● **Exercise details**
Please resume the forum thread about placing a nameplate on printed photos, picking up after its last post.

● **Passage**
++++++++
# placing nameplate in photo



## herb (Aug 7, 2015)

I seem to have a case of stupid when it comes to the nameplate being printed on my photo's.  I normally sign exhibition prints, but I have a bunch of letter size proofs that i will have to loan
to a gallery for future work.  I have successfully used the nameplate thingy in the print module, but somehow it is not responding. The only printing I got was in the middle of the photo.


----------



## Victoria Bampton (Aug 8, 2015)

So are you using the Print module to print to an attached printer or using the Export dialog to export to have printed at a lab?  And what's 'not responding' about the 'nameplate thingy' (what?  watermark?  identity plate?)


----------



## Hal P Anderson (Aug 8, 2015)

herb,

You probably want to use Watermark instead of Identity Plate. The Watermark Editor allows you to specify roughly where on the image to apply the watermark. There is no way to specify that for the identity plate. The plate always goes in the centre.


----------



## Johan Elzenga (Aug 8, 2015)

Hal P Anderson said:


> herb,
> 
> You probably want to use Watermark instead of Identity Plate. The Watermark Editor allows you to specify roughly where on the image to apply the watermark. There is no way to specify that for the identity plate. The plate always goes in the centre.



Huh? I hardly ever use it, but last time I checked you could place the Identity Plate anywhere you want, even underneath or above the image (if you use a template that doesn't fill the entire paper with the image).
++++++++
● **Data rows**

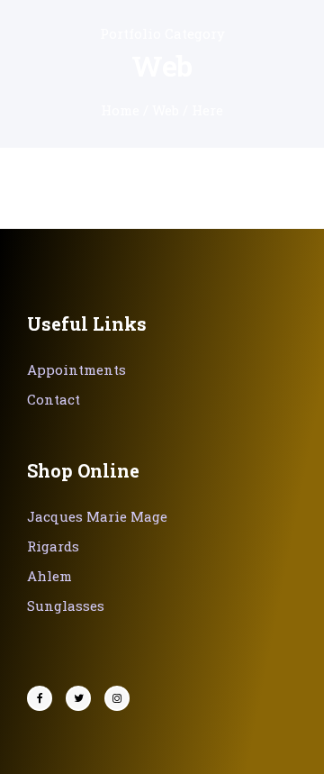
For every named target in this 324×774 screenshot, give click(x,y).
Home (120, 110)
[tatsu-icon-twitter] (83, 698)
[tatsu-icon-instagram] (117, 698)
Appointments (76, 369)
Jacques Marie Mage (97, 516)
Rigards (53, 546)
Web (165, 110)
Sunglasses (65, 605)
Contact (53, 399)
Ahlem (49, 576)
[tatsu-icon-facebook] (44, 698)
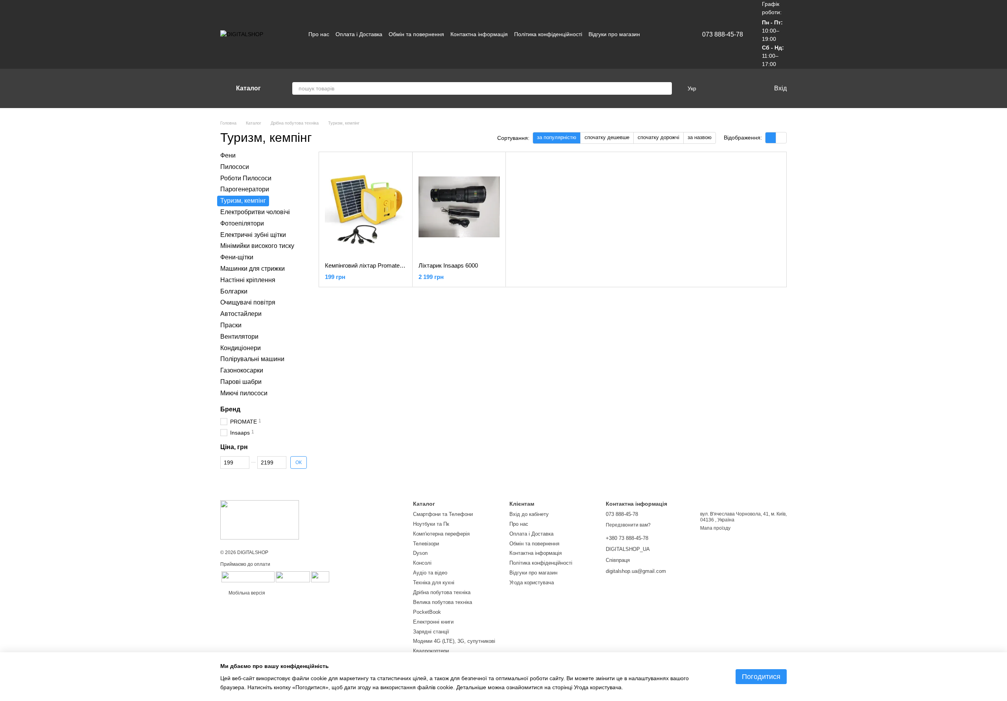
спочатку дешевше (607, 137)
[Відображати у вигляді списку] (781, 137)
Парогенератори (244, 189)
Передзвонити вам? (628, 525)
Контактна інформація (479, 34)
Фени (228, 155)
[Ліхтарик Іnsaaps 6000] (459, 207)
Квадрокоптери (431, 651)
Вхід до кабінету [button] (529, 514)
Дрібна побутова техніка (441, 592)
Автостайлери (241, 313)
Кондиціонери (240, 347)
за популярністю (556, 137)
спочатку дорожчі (658, 137)
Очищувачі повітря (247, 302)
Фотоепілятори (242, 223)
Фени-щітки (236, 257)
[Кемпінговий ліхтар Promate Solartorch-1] (365, 207)
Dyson (420, 553)
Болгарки (233, 291)
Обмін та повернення (416, 34)
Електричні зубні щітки (253, 234)
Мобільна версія (246, 593)
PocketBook (427, 612)
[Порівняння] (715, 88)
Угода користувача (531, 582)
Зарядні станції (431, 632)
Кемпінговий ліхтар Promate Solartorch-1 (379, 265)
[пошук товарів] (665, 88)
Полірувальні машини (252, 359)
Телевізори (426, 544)
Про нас (318, 34)
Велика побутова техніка (442, 602)
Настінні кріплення (247, 280)
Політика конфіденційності (548, 34)
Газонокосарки (241, 370)
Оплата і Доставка (359, 34)
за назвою (700, 137)
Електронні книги (433, 622)
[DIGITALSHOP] (259, 519)
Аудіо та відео (430, 573)
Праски (231, 325)
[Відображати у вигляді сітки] (770, 137)
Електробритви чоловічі (255, 212)
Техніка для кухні (433, 582)
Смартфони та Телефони (443, 514)
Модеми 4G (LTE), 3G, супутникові (454, 641)
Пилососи (234, 166)
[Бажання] (731, 88)
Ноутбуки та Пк (431, 524)
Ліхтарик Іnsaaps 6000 (448, 265)
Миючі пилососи (243, 393)
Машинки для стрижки (252, 268)
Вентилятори (239, 336)
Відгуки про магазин (614, 34)
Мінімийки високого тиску (257, 245)
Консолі (422, 563)
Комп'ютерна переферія (441, 534)
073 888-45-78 (722, 34)
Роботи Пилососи (245, 177)
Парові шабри (241, 381)
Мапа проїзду (715, 528)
++++++++
● **Result for this exercise**
----------



## Hal P Anderson (Aug 9, 2015)

Johan,

You`re right. I didn`t realize you could just drag the I.P. wherever you want it. So that`s probably what the OP needs to do.


----------



## herb (Aug 10, 2015)

Ok, sorry to be obtuse, Victoria- I am printing to an attached printer, and want my identity plate (watermark?) to show up in the lower right corner of the image, i.e for copyright issues.  The print module is where the "thingy" is located.  I was able to move the identity plate before, but somehow it is showing up in the middle of the photo.  seems like I have the watermark and identity plate comingled?


----------



## Johan Elzenga (Aug 10, 2015)

If you are trying to use the Identity Plate, then just grab it and drag it where you want it to be. 

If you are using 'watermarking', then choose 'Edit watermarks'. At the bottom of the dialog you'll see an option called 'Anchor'. That's where you set the position of the watermark in the photo.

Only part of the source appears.